Vermont’s 3.7 percent unemployment rate for February is .3 percent below the 4.0 percent rate reported for January.
As in January, the reported drop in unemployment is not due to a shrinking labor force, but an increase in jobs that exceeded the increasing size of the state’s work force.
The seasonally adjusted labor force estimate for February shows a total statewide workforce of 350,850, which represents an increase of 300 workers since January. That growing labor force was met with 1,300 new jobs.
A shrinking unemployment rate is often seen as a measure of sound economic health, but that isn’t always the case. If a labor force is shrinking due to discouraged unemployed workers who give up on finding a job or retiring workers, the unemployment rate may fall simply because the labor force is shrinking.
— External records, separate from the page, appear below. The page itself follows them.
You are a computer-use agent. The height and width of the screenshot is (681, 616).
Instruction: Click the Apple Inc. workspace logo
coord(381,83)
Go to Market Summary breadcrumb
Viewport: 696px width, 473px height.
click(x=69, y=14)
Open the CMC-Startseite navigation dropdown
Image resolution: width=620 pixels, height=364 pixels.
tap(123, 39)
For two months in a row, Vermont has seen the labor force increase while the unemployment rate falls. Kevin Stapleton, the assistant chief of the Department of Labor’s Economic and Labor Information Division, said that is good news for Vermont’s economy.
“Seeing the labor force grow for a couple months in a row is a positive sign, and seeing the number of employed grow,” he said.
But with an aging workforce and a lack of young workers to replace retirees, Stapleton said “the labor force may get smaller in coming years just because of demographics.”